Bhubaneswar: Prime Minister Narendra Modi on Friday announced financial assistance of Rs 500 crore for Odisha after conducting an aerial survey of the areas hit by cyclone Amphan.
"For the immediate need, the Government of India announces Rs 500 crore for Odisha, as a measure in advance. The Centre will further help Odisha government and make rest of the arrangements to come out of this crisis, after the complete survey and the formation of a rehabilitation plan," Prime Minister Modi said.
"The world is fighting a battle to save lives. In such a situation in India, all state governments, the Central government, and the people are engaged in the fight against COVID. In such a time, we had a super cyclone in some parts of India. This became very worrying. At the same time, thanks to well-established processes in Odisha, many lives were saved.
I appreciate Chief Minister Naveen Patnaik and his administration," said Modi.
"Odisha has seen less devastation in comparison to West Bengal. I took a detailed review of damages to housing, agriculture, power, communication and infrastructure. Odisha government will soon calculate the damages and send a report to the Government of India. A team from the Central government will come here immediately. Work will start by giving priority to relief, restore and rehabilitation," he added.

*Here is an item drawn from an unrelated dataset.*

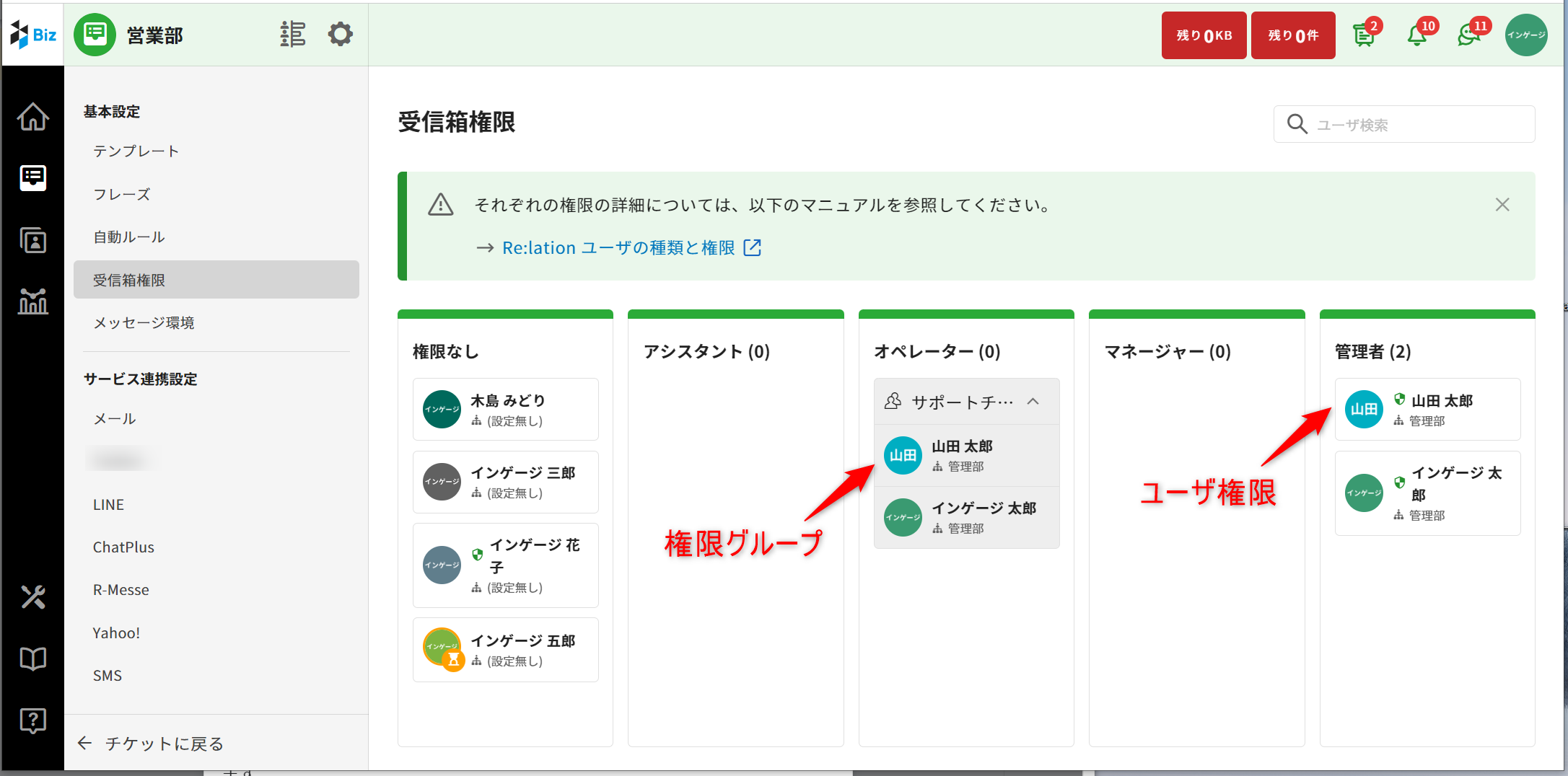The width and height of the screenshot is (1568, 776).
Task: Click the tools wrench icon in sidebar
Action: click(x=33, y=597)
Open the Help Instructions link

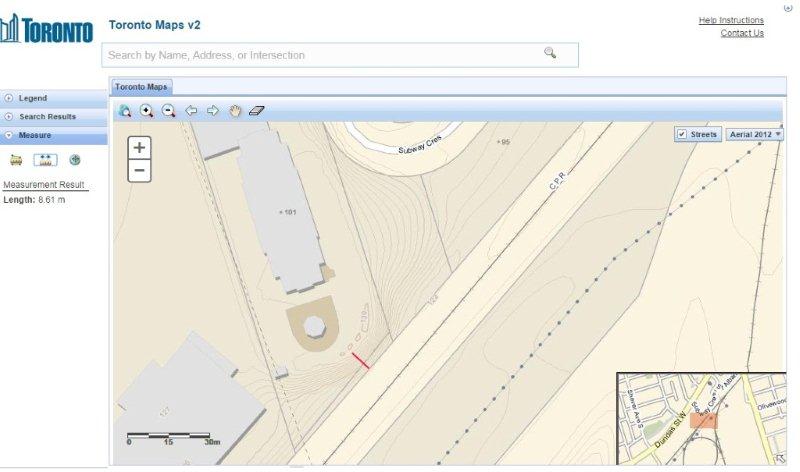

The Prime Minister also held a review meeting with senior officials and minister of the state in Bhubaneswar after his aerial survey of Bhadrak and Balasore to assess the impact of the cyclone. Chief Minister Naveen Patnaik, Union Ministers Dharmendra Pradhan, and Pratap Sarangi were also present in the meeting.
Expressing solidarity with the people of Odisha and deep sorrow for the lives lost, the Prime Minister also announced an exgratia of Rs 2 lakh each to the next of kin of the deceased and Rs 50,000 to the seriously injured in the cyclone in the State.
Earlier in the day, Prime Minister Modi announced Rs 1,000 crore relief package for West Bengal and conducted an aerial survey of areas affected by the cyclone Amphan.